Hierarchical DLO Routing with Reinforcement Learning and In-Context Vision-language Models

Mingen Li, Houjian Yu, Yixuan Huang, Youngjin Hong, Changhyun Choi^†,

ICRA (Accepted), 2026  Best Paper Award Finalist on Robot Learning

We present a fully autonomous hierarchical framework for cable routing that integrates vision–language models (VLMs) for high-level reasoning with reinforcement learning (RL) for low-level control. The system interprets language goals, generates multi-step plans, and recovers from failures, achieving a 92.5% success rate across diverse long-horizon scenarios.

LACY: A Vision-Language Model-based Language-Action Cycle for Self-Improving Robotic Manipulation

Youngjin Hong^*, Houjian Yu^*, Mingen Li, Changhyun Choi,

^*Equal contribution

ICRA (Accepted), 2026

To bridge the gap between robotic action and language understanding, we introduce a unified vision-language framework that learns both language-to-action (L2A) and action-to-language (A2L) mappings within a vision-language model. By jointly training on action generation, explanation, and consistency verification (L2C), LACY can generate new data without human annotation.

Routing Manipulation of Deformable Linear Object Using Reinforcement Learning and Diffusion Policy

Mingen Li, Houjian Yu, Changhyun Choi,

ICRA, 2025

To address the high flexibility of ropes and their frequent contact with uncertain environments, we propose a reinforcement learning and diffusion policy–based framework for robust and delicate deformable linear object (DLO) routing. This enables gentle, contact-aware manipulation that prevents rope damage while remaining robust in rough environments.
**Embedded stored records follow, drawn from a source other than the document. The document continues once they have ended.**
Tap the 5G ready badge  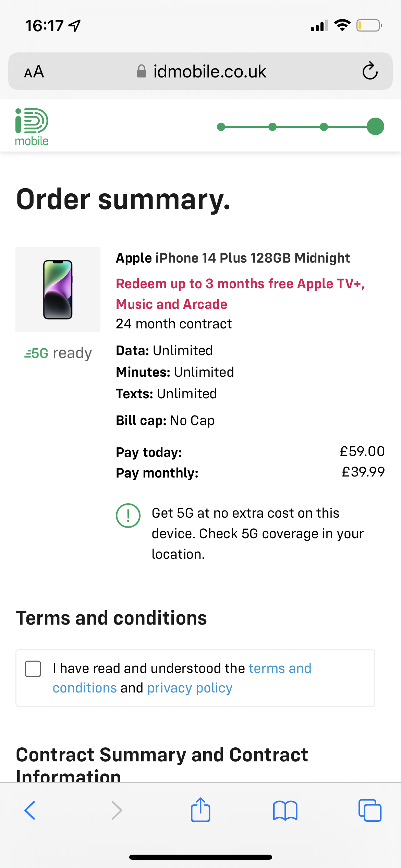coord(58,353)
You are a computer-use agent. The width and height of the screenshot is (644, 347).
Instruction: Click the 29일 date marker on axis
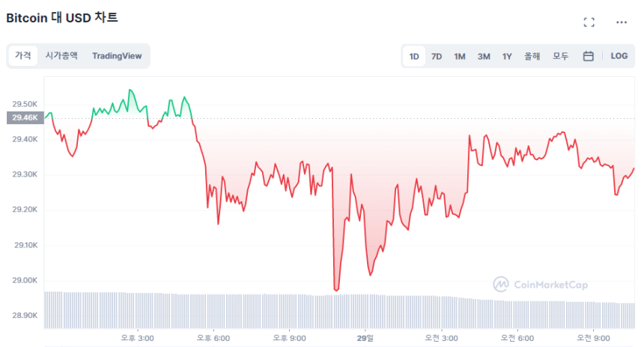365,338
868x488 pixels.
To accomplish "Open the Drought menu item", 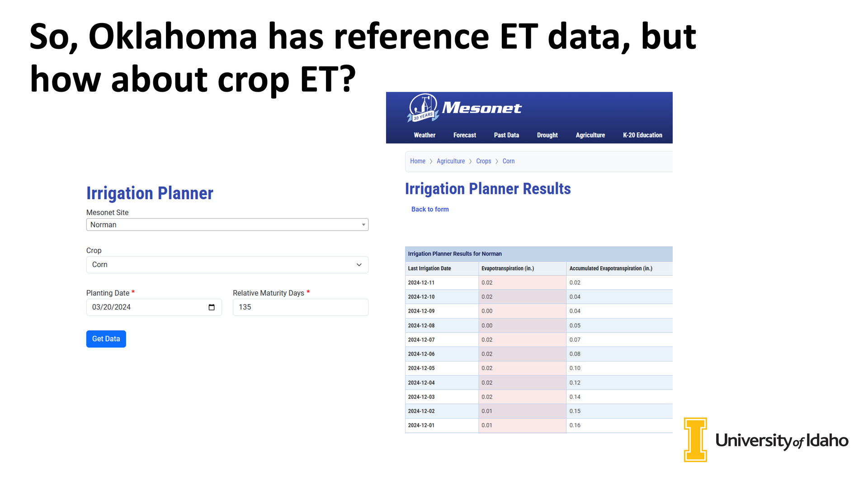I will pos(547,135).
A Parameter-Efficient Tuning Framework for Language-Guided Object Grounding and Robot Grasping

Houjian Yu, Mingen Li, Alireza Rezazadeh, Yang Yang, Changhyun Choi,

^*Equal contribution

ICRA, 2025

We propose a CLIP-based parameter-efficient tuning (PET) framework that enables lightweight, adaptable multimodal learning for referring expression segmentation and referring grasping tasks. Our approach introduces a bi-directional vision-language adapter for pixel-level grounding and a depth fusion branch to integrate geometric cues. The model achieves state-of-the-art grounding accuracy while demonstrating strong generalization to spatial reasoning and multi-object scenarios with minimal computation.

Learning for Deformable Linear Object Insertion Leveraging Flexibility Estimation from Visual Cues

Mingen Li, Changhyun Choi,

ICRA, 2024

Manipulating deformable linear objects such as wires, rubber, and ropes is essential for robotic automation but difficult due to their diverse material properties. We propose a two-stage framework that first estimates material flexibility from visual cues, then uses reinforcement learning to perform insertion tasks conditioned on this estimation. The flexibility estimation module learns material characteristics in simulation and generalizes to real-world interaction. Our approach achieves 85.6% success in simulation and 66.7% on real robots, demonstrating strong adaptability across different DLO types.

Robotic Manipulation of Deformable Rope-Like Objects Using Differentiable Compliant Position-Based Dynamics

Fei Liu^*, Entong Su^*, Jingpei Lu, Mingen Li, Michael Yip,

^*Equal contribution

RA-L, 2023

Modeling and controlling rope-like deformable objects is vital for tasks such as autonomous suturing but remains challenging due to complex physics and real-to-sim discrepancies. We introduce a differentiable compliant position-based dynamics (XPBD) framework that accurately models rope behavior through geometric constraints capturing stretch, shear, bend, and twist effects. The differentiable formulation enables parameter estimation and real-to-sim adaptation, making it well suited for optimization and learning. Experiments with Baxter and the da Vinci Research Kit (DVRK) validate its robustness and accuracy across diverse rope materials.

Parameter Identification and Motion Control for Articulated Rigid Body Robots Using Differentiable Position-based Dynamics

Fei Liu^*, Mingen Li^*, Jingpei Lu, Entong Su, Michael Yip,

^*Equal contribution

Accurate and differentiable simulation modeling is essential for robot control, design, and learning, yet most existing simulators sacrifice either speed, stability, or differentiability. We introduce a differentiable position-based dynamics (PBD) framework that unifies articulated robot modeling, optimal design, and model-based control within a single simulation pipeline. The framework provides native gradients through automatic differentiation over positional and angular constraints, enabling efficient optimization across robot parameters and motion. We validate its capability through optimal robot design, torque and stiffness estimation, and real-world impedance control, showing strong accuracy and real-to-sim consistency.